◆ **Required task 1**
Reproduce a section of the forum thread on a budget video editing build word for word, starting at "Get a mac pro" and ending at "bucks on ebay.".
◆ **Required task 2**
In the forum thread on a budget video editing build, why does one reply warn against buying an ES chip? Answer in one to three sentences.
◆ **Required task 3**
Continue the forum thread on a budget video editing build from where it stops.
# Start of Passage
Hey all. I know this topic has been covered, but nothing recent. With whats currently out there i cant really go off of the questions from years ago due to better prices for better parts. Here is what im looking to do...
I want to make the cheapest video editing rig i can. It will only be used for smaller videos from recording PC games. We dont really care about high-end graphics since this computer will be used just to edit not game on. I know that a good CPU and decent amount of RAM will help us, but id like to make the rest as cheap as i can.
I do not have any concern over brand (AMD v Intel...or nVidia v ATI) just what is cheap and get the job done. I have not really looked into things since there is a lot of conflict on web searches of you can use on-board graphics, single channel memory should be fine with good RAM (im very skeptical about), etc... Im looking for part recommendations and the goal is to keep it under $500 if possible.
I trust this community's knowledge and judgement and enjoy the videos which is why im a monthly supporter, i just dont ask a lot of things. Thanks all!
Dell T5500's can be had pretty cheap. ECC ram on ebay is cheap too. You could get a dual quad core xeon machine with 16 threads and a plethora of ram for under $600 or $700. Plus it comes with a windows licence.
ebay. get a xeon 2670v3 and a x79 motherboard. 8 core 16 thread and then get a 500 watt bronze cheap psu, 16gb ddr3 ecc is possible and a hyper 212 evo cpu cooler. the rx480 is pretty good at opengl/cl rendering and other computing task. oh and get a mushkin reactor ssd for the boot and some of the software.
edit: be sure not to get a ES chip cause engineering sample sometimes dont work on certain motherboards with certain bios versions.
I got my T5500 with 12 GB Ram for around $200.00 off ebay....AND it had a windows 7 Pro COA for refubished PCs on it. It came with a WD Black 1 TB. It came with a Quadro NVS 290 but I bought a MSI GTX 660 for $160.00 new. This was about 6 months ago. I recently upgraded the video to a Gigabyte Windforce GTX 960 (4gb version) for $100.00 used. The only other thing I added was a 2 TB WD Green, another 1 TB WD Black and a PCI-E USB 3.0 4 port add in card.
I will repace the WD HDDs with Seagate Constellation ES 2 TB HDDs and add another 24 GB Ram.
Get a mac pro 1,1 with 16 GB ram, your GPU of choice, and do this. Cheaper than anything else and the processor upgrade to X5355's is like 10 bucks on ebay.
# End of Passage
# Start of Extracted material
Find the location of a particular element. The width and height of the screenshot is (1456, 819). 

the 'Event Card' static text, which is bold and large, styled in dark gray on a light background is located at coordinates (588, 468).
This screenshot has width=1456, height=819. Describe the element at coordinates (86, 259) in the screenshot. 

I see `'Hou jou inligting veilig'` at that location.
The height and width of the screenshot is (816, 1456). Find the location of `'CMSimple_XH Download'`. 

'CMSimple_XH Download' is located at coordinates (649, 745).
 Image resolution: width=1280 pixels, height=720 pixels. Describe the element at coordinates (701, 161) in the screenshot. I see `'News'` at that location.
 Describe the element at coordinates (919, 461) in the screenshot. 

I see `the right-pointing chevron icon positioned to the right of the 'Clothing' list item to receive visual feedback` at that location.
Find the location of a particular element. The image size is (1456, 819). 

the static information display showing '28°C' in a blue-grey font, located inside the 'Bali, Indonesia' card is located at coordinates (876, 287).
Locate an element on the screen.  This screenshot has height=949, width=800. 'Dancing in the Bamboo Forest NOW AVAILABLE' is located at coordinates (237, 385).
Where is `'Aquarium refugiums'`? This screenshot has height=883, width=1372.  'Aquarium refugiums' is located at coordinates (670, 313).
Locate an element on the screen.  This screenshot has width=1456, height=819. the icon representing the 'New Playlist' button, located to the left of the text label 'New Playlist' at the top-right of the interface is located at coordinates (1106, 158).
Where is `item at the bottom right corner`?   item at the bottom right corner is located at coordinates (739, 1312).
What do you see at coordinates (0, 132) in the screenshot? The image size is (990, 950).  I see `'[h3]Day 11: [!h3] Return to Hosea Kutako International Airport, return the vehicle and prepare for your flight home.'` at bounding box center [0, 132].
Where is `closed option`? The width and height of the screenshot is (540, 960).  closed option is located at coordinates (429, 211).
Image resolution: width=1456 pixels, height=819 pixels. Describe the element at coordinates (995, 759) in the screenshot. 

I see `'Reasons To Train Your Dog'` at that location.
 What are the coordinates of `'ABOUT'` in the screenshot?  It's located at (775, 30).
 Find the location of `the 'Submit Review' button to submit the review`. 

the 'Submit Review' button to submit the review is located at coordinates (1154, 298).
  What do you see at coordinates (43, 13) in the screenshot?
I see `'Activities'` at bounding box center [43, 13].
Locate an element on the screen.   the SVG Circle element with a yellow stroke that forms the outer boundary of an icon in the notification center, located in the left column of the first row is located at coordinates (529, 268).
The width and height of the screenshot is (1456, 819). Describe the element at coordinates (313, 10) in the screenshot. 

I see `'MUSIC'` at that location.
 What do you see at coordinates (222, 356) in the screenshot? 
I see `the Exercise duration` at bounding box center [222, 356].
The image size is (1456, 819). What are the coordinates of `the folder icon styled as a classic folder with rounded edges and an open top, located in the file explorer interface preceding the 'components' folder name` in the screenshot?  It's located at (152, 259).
# End of Extracted material
◆ **Final result 1**
Get a mac pro 1,1 with 16 GB ram, your GPU of choice, and do this. Cheaper than anything else and the processor upgrade to X5355's is like 10 bucks on ebay.

◆ **Final result 2**
The reply warns against an ES chip because engineering samples sometimes don't work on certain motherboards with certain BIOS versions.

◆ **Final result 3**
POW! Intel i5-6500 3.2 Ghz Quad: $150-$180 on Ebay ASRock B150M-ITX LGA 1151: $70 on Newegg Raijintek Metis Black Case: $50 on Newegg 2x 8GB Crucial DDR4-2133 Model CT8G4DFS8213: $40ish each Newegg Refurbished EVGA 100-W1-0500-RX 550W PSU: $35 on Newegg 1TB Seagate or WD HDD: $50-60 from various vendors Gigabyte R9 280x 3GB GPU: $35-60 on Ebay Deepcool Gammaxx 400 Blue CPU cooler: $25 on Newegg -There's no optical drive space in that case so you'll just have to borrow an external version. Then you can drop the OS of your choice. "Acquire" it as you see fit, but be careful with Windows 7 on a Skylake CPU. I know they didn't play well together for a while. I'm assuming that it's been fixed though. Oh, and do more compatibility checks. I just rushed for the cost requirement.
Correction: @fredrich_nietze@The_Zookle it's the Xeon E5-2670 v1 not v3 he was talking about - but yeah you need cores more than speed for editing but bare in mind the speed of the 2670v1 is still more than enough for most tasks still today.
Honestly build a system with an I7 6700 or similar processor and 16 gigs of ram and then fill in the rest to personal preference based around the Editing software you will be using.
to the people saying Cores matter more or clock matters more, Please stop, There are a bunch of different editing options out there and they all are built around different methods of attacking the problem, so start with a good processor and as much ram as you can afford but no less than 16 gigs and build out from there.
You are right but for instance lets talk Premiere CC 2015 vs BM Resolve vs Sony Vegas.
Premiere Uses 4 cores efficiently and then sees dramatic nose dive on core usage there after so clockspeed and IPC matter most, Blackmagic Resolve is well optimized and will max out as much as you can throw at it, and Sony Vegas Likes High Clock speeds over core count.
Its just that there is no one method that Video Editing software uses and as such with out knowing the specific software its generally best to go with the Fastest I7 you can and not worry about Xeon's unless your software actually can utilize it well.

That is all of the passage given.